** Extracted records follows **
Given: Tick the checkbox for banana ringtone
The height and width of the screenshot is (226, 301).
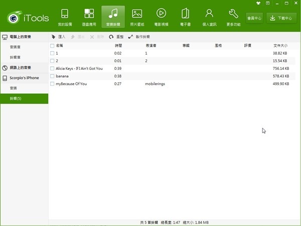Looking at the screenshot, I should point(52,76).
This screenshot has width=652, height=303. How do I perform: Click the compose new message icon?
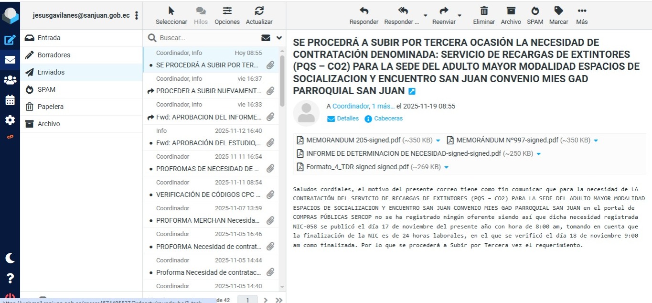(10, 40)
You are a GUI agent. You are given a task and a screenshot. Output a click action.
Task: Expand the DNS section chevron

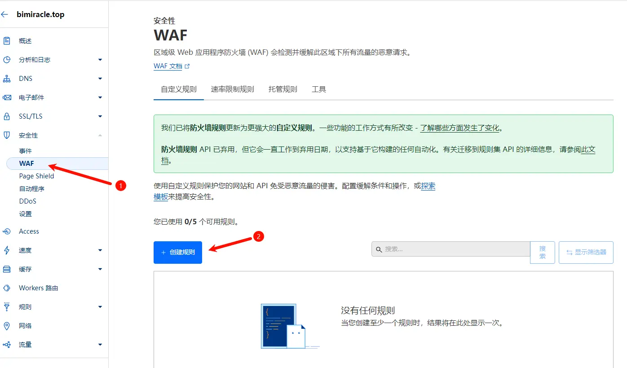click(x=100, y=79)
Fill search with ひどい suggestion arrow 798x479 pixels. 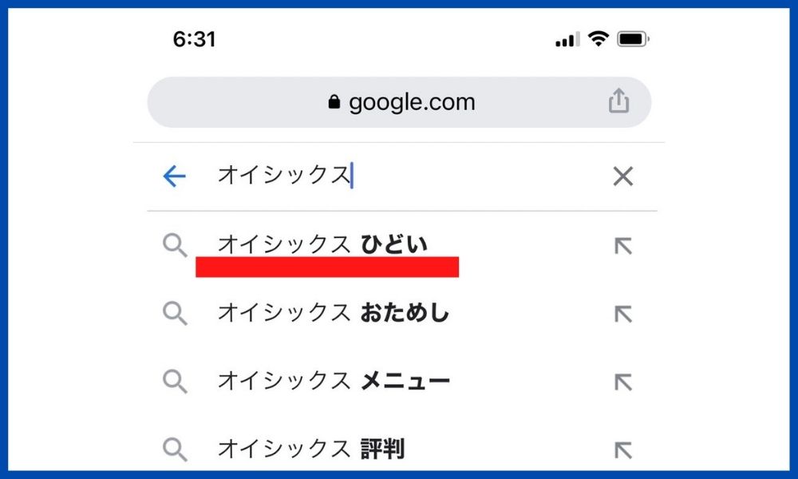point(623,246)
** End of Extracted records **
** Extracted records follows **
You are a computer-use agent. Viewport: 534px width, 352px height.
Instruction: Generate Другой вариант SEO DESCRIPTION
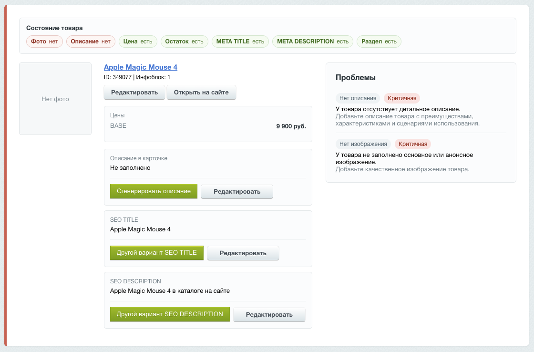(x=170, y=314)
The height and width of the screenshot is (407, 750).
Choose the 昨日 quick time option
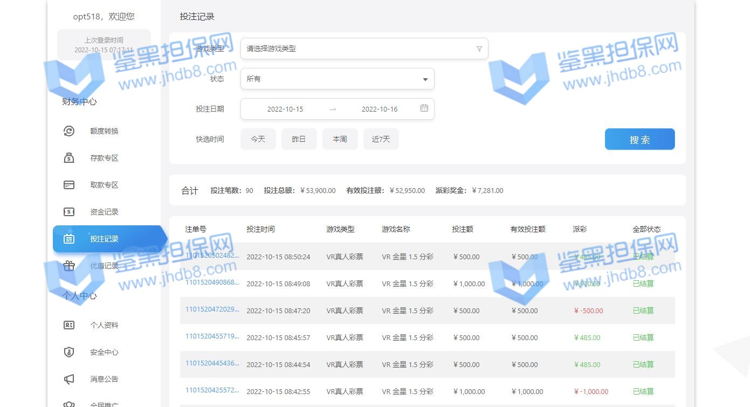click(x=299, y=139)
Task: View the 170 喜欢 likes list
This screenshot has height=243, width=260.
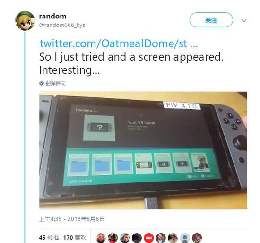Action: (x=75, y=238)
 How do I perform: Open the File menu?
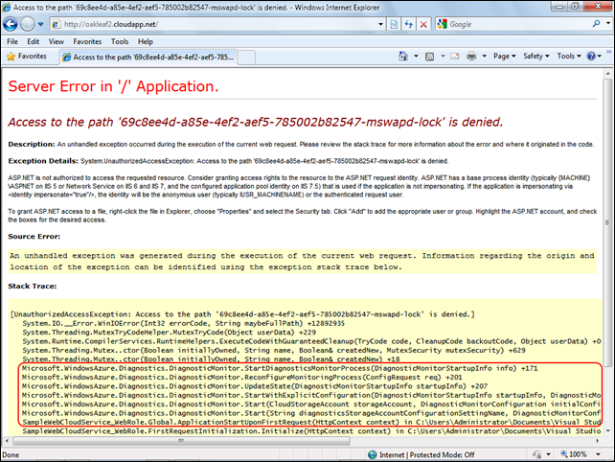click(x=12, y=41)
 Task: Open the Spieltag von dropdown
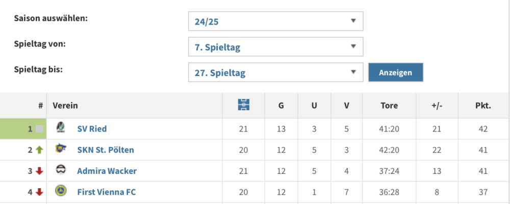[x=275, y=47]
** End of Extracted records **
● **Exercise**
The answer should be all lines from the entries above that hold the word "agent".

● **Answer section**
You are a GUI agent. You are given a task and a screenshot. Output a click action.
You are a computer-use agent. Viewport: 534px width, 352px height.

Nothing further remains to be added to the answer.